Sit back and soar into the vast blue yonder, and learn about the busiest general aviation airport in the world...the Van Nuys Airport in California. You will be amazed at the facts learned from this documentary, like Van Nuys has planes taking off or landing every 45 seconds during the day, making it busier than England's Heathrow Airport. And when you hear the controller announce, "Clear to land on One Six Right," you know you're safe, you know you're home. This airport is also home to actor/pilot Sydney Pollack. (Jack Kelley)
Secial features include: five featurettes: Flight at four minutes, The Joyride II in a minute, two-and-a-half minutes of Childhood Dreams, three minutes up in the clouds in They Call 'Em Clouds, and less than two minutes in Old Helmet & Goggles; some historical photos and production stills; and three deleted scenes. Additionally, the HD DVD includes the following high-definition special features: three-minute aerial footage featurette Into the Clouds; The Joy Ride III, which is a one and a half minute aerial stunt footage featurette; and Movie Montage, a 13-minute montage of footage from the film.
The anamorphically enhanced 1.78:1 DVD shows vibrant, well-balanced colors and natural contrast, with well-rendered details and good shadow delineation. There are times in the interview segments where the subjects can look washed out, and generally all of them look slightly too pink-skinned. Edge enhancement is a major problem and can really butcher many scenes. Original material and photographs look very good in the MPEG-2-encoded HD DVD. Details are generally captured well, and the dimensionality of the images looks very natural. There are times when fine lines can show moiré artifacts, but it is not overly distracting. (Danny Richelieu)
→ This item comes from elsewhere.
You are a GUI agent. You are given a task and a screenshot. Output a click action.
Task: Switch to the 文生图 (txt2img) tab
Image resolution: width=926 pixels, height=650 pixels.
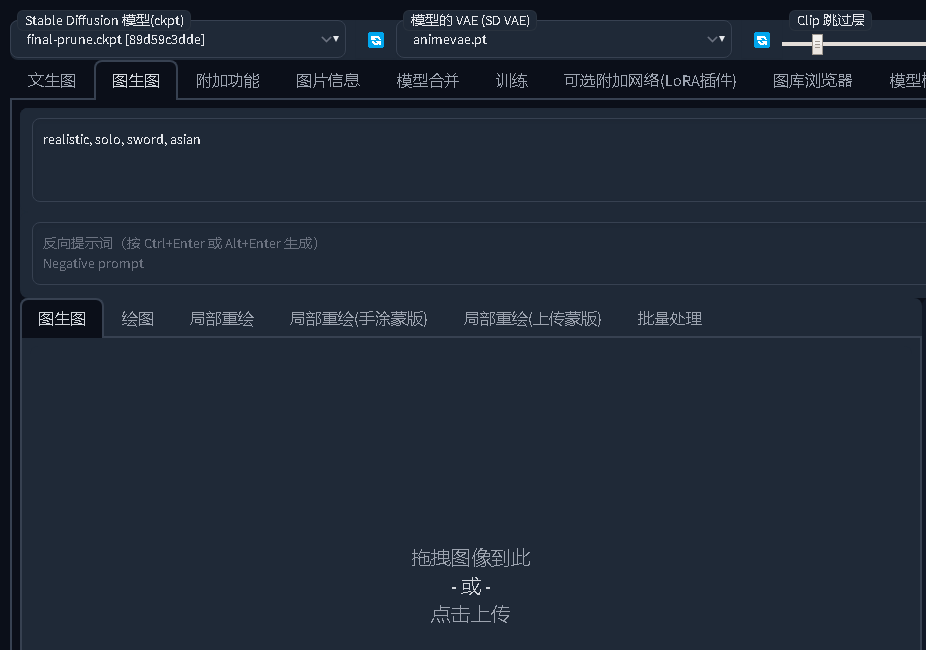pyautogui.click(x=51, y=81)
The Dolby® Digital 5.1-channel soundtrack generally sounds good, but the mix is typical of most documentaries. Dialogue is recorded well for the most part, but there are times when it can sound harsh and edgy. Music is generally mixed into just the corner full-range channels, with little imaging between the front two channels and little contribution from the surround channels. The HD DVD's Dolby Digital Plus encoding provides the same mix and dialogue intelligibility, with slightly improved dynamics and fidelity over the DVD's encoding. Still, the soundtrack is limited. (Danny Richelieu)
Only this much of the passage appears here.